In Hungary, the ownership structure of some core universities is about to change. These institutions were managed by the state for several decades, but now there is a government incentive to give them away to foundation control.

The University of Szeged (with a ~22000 strong student-body) decided about this yesterday, and its Senate conditionally approved the change, but due to language barriers and lack of English coverage, this would be hard to cover here in time. The way to go would be an interview.

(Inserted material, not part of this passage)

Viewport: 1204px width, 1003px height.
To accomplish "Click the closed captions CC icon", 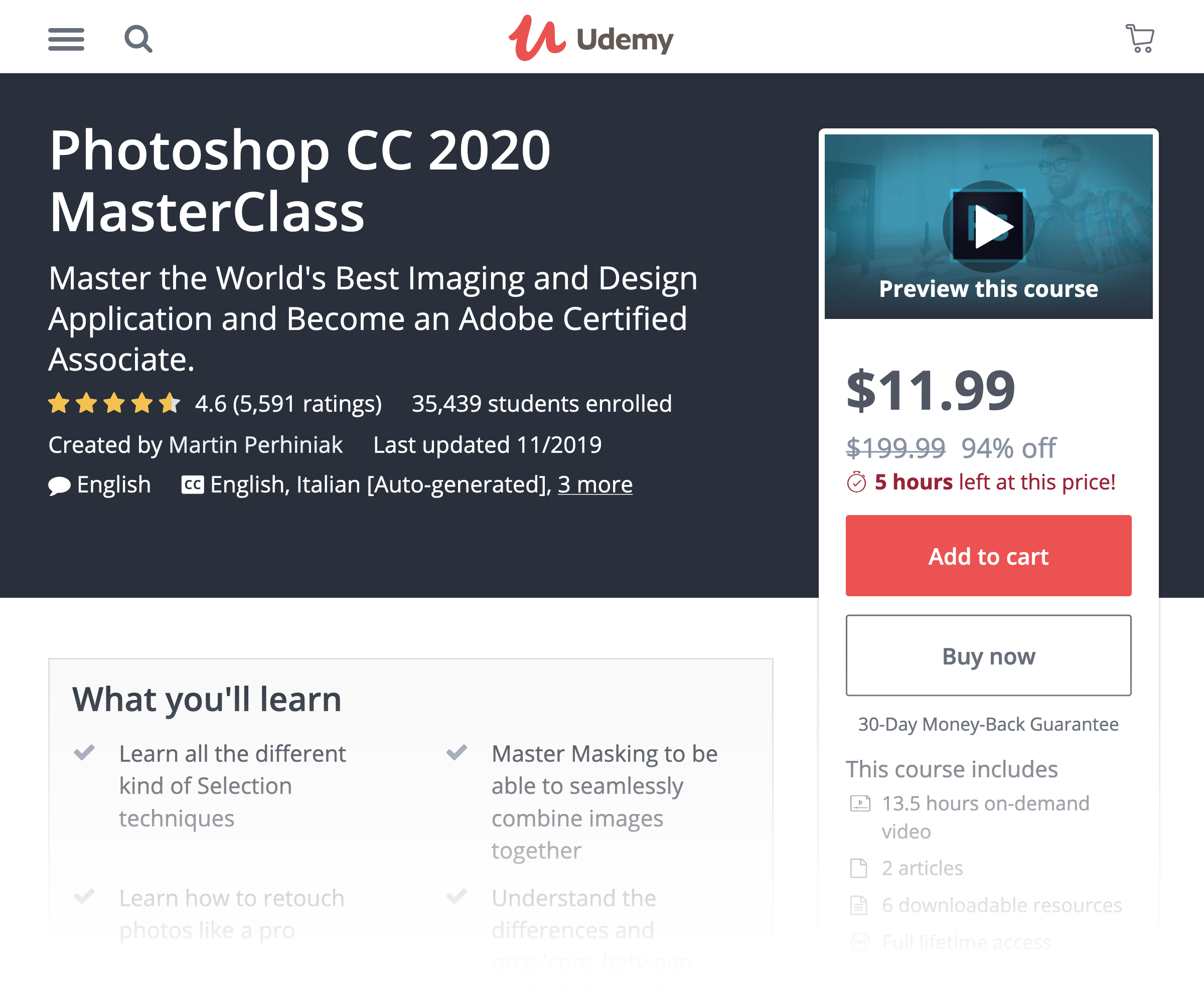I will (x=189, y=485).
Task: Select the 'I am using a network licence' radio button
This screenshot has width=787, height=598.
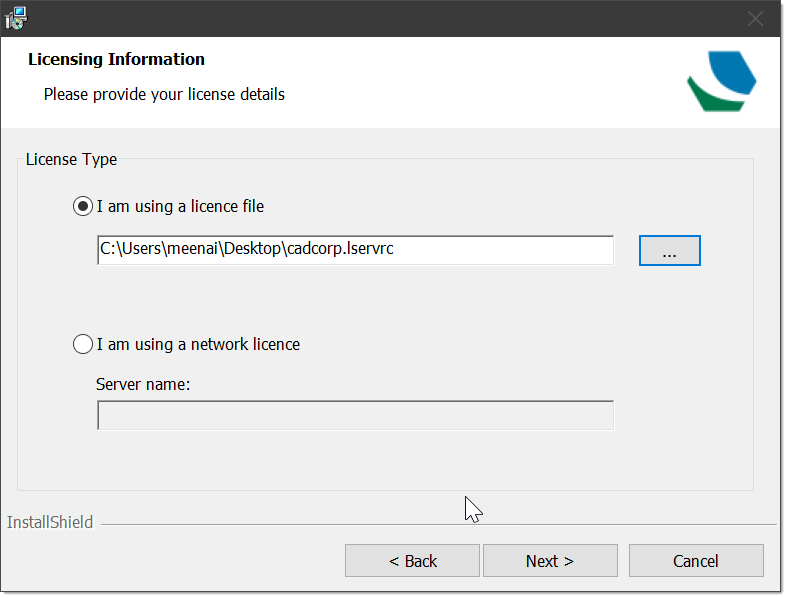Action: pyautogui.click(x=83, y=344)
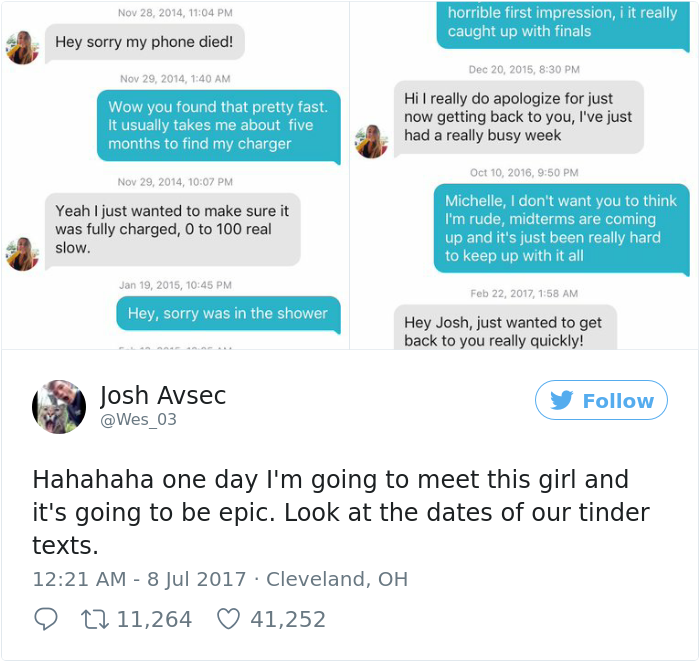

The university management is notorious for being unavailable to the press, and so are the elected student representatives. Would an interview with a self-organized student activist group (a member of them) be enough to cover this? I mean, since this person is not in a decision-making position, he is just an outside observer. How deep could an interview with him go into his opinions about the structural change? - Xbspiro (talk) 01:41, 30 January 2021 (UTC)[reply]

@Xbspiro: Some thoughts.
  • One would want an introduction that explains the situation quite well.
  • The introduction should make very clear what the interviewee is and what they aren't.
  • It would seem to make sense (unless there's something I'm failing to understand about the context of the situation) to request an interview from one of the other parties you mention who are notorious for being unavailable to the press.
  • I see no problem going into depth with such an interviewee; if their views are of interest, they're of interest.
--Pi zero (talk) 02:47, 30 January 2021 (UTC)[reply]

A small update: the Parliament voted about the matter a few hours ago. English language coverage is sparse at the moment, but I will keep my eyes peeled. - Xbspiro (talk) 15:04, 27 April 2021 (UTC)[reply]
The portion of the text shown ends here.